Mississippi gets credit from most economic historians for imposing our nation’s first sales tax in 1930. Most other states followed over the next 30+ years. Today all but five states and the District of Columbia impose a sales tax. The NOMAD states – New Hampshire, Oregon, Montana, Alaska, and Delaware – do not impose a state sales tax.
When states first started imposing the sales tax, our economy was mainly an economy of selling goods. Service transactions were not a big part of that economy. Today’s economy is different, as service transactions play a big and vital role in our modern-day economy.
States are looking for ways to generate more revenue to pay for roads, schools, healthcare, etc. Two major considerations to producing more revenue are broadening the sales tax base by imposing a tax on services or increasing the sales tax rate.
Lucky for me (pun intended), I was a sales tax auditor back in 1986 when the Florida legislature passed (in the final hours of a legislative session) the ill-famed “service tax” – the expansion on the taxable base to include most services and by repealing numerous exemptions from sales tax – like professional, insurance or personal service transactions (Chapter 86-166). The service tax became effective on July 1, 1987.

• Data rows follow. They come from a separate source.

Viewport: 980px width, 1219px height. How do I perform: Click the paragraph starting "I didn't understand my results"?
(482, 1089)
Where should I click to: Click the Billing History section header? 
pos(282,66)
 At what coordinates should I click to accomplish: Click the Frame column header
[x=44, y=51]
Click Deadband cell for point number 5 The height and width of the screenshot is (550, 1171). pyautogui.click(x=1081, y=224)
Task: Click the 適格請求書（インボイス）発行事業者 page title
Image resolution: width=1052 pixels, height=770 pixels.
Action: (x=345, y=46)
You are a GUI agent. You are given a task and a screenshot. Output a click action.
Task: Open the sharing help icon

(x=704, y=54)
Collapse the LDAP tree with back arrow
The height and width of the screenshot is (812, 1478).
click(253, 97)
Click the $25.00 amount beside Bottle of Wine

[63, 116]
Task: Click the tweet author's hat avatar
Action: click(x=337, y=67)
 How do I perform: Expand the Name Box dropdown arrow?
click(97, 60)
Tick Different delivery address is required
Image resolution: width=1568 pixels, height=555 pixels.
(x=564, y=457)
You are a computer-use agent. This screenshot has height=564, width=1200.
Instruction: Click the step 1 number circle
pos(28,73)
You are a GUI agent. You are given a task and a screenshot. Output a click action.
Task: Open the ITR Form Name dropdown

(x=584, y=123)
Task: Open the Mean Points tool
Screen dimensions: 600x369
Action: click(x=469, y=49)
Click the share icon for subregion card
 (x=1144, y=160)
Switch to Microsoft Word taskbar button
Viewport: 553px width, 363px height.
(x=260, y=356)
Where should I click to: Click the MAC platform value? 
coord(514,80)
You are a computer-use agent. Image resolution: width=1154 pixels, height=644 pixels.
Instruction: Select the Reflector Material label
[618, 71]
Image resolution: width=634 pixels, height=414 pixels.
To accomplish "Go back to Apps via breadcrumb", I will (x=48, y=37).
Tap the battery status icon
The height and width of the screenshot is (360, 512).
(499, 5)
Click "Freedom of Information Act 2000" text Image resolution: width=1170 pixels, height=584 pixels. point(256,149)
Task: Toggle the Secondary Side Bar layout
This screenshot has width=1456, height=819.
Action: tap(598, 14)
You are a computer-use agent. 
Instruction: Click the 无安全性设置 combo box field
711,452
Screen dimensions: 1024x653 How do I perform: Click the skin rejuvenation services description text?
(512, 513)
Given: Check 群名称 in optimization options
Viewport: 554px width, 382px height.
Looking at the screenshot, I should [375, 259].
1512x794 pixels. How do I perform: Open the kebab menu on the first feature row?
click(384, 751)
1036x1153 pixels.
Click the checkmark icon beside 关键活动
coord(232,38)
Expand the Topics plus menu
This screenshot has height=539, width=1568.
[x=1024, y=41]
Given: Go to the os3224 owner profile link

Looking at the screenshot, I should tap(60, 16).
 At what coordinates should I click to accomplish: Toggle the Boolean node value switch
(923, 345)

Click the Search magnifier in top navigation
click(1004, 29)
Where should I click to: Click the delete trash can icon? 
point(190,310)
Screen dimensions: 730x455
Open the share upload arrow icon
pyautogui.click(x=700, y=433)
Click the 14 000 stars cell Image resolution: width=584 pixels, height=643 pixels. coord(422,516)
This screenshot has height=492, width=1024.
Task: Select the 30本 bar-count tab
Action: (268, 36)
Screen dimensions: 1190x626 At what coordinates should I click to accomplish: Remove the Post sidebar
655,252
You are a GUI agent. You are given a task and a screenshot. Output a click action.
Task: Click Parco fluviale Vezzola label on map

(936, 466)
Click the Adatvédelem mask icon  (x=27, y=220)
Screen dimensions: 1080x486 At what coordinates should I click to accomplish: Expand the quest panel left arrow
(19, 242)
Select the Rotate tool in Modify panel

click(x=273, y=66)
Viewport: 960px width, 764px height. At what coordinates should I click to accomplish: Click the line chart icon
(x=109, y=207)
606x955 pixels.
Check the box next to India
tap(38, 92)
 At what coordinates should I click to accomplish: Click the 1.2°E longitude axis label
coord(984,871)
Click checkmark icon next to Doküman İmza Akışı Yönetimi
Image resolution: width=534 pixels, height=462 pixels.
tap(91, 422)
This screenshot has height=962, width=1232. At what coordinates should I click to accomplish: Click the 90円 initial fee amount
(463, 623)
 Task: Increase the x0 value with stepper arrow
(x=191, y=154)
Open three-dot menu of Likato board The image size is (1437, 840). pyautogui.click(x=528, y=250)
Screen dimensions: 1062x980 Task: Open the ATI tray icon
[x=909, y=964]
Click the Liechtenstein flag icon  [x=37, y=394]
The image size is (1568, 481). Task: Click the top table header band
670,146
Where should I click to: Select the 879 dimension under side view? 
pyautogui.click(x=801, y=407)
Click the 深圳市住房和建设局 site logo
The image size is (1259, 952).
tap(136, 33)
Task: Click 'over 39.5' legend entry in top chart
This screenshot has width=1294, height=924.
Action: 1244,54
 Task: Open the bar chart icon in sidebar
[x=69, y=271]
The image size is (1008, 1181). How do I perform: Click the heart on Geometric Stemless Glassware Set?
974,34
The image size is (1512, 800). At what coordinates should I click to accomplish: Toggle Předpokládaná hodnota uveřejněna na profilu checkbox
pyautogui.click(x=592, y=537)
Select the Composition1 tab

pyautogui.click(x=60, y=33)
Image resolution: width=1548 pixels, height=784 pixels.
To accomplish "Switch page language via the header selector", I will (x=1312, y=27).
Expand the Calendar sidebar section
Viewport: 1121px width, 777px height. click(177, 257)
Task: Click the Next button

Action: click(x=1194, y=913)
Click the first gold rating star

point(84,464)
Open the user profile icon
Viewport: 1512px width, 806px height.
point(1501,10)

A hurricane of controversy intensified about Florida’s service tax as taxpayers attempted to comply. Florida’s service tax was confusing and broad. Compliance was difficult – not only for the taxpayer, but for the state sales tax auditor also (I know this first-hand.) Mostly backed by national advertisers, a campaign to repeal the service tax began even before it became effective. Florida’s service tax died after only six months of life when the Florida legislature enacted a bill that increased the sales tax rate from 5% to 6% and repealed the sales tax on services that became effective January 1, 1988. Florida’s ill-famed service tax had a stormy life and died young.
Today, like many other states, Florida imposes a sales tax on some services – but very limited services. More and more states are looking to increase their tax bases by imposing a sales tax on additional services. In November, Missouri voters will be faced with the option of voting Yes or No to Amendment 4, a ballot measure that hopes to preemptively ban sales tax on services if not already taxed as of January 1, 2015. Other states may be looking to voters to make similar decisions on the ballot in November or in the near future. If taxpayers vote No to allowing states to increase their taxable base and not allowing the taxation of more services, then states will be limited in their ability to increase their taxable base and may consider increasing their state and local sales tax rates.
Do you have a manufacturing plant in Missouri or in another state that will be asking taxpayers to make a similar decision? Many states have done a good job over the past several years providing exemptions or reduced tax rates on various items purchased and used by manufacturers – from machinery to consumed goods. Now that those exemptions are in place, will manufacturers now be faced with increasing tax burdens with the imposition of additional taxable services or the imposition of a higher use tax rate on taxable purchases? If your plant is located in a state that has favorable exemptions or tax rate reductions specifically for manufacturers, then your taxable base is, perhaps, lower than you have seen in several years. Adding services to your taxable base could increase your use tax cost significantly. On the same note, paying tax at a higher rate on your current taxable base will also increase your use tax expense. Which will be more costly? If faced with a choice, how will you vote? It is a big decision and, for certain, a “taxing” one.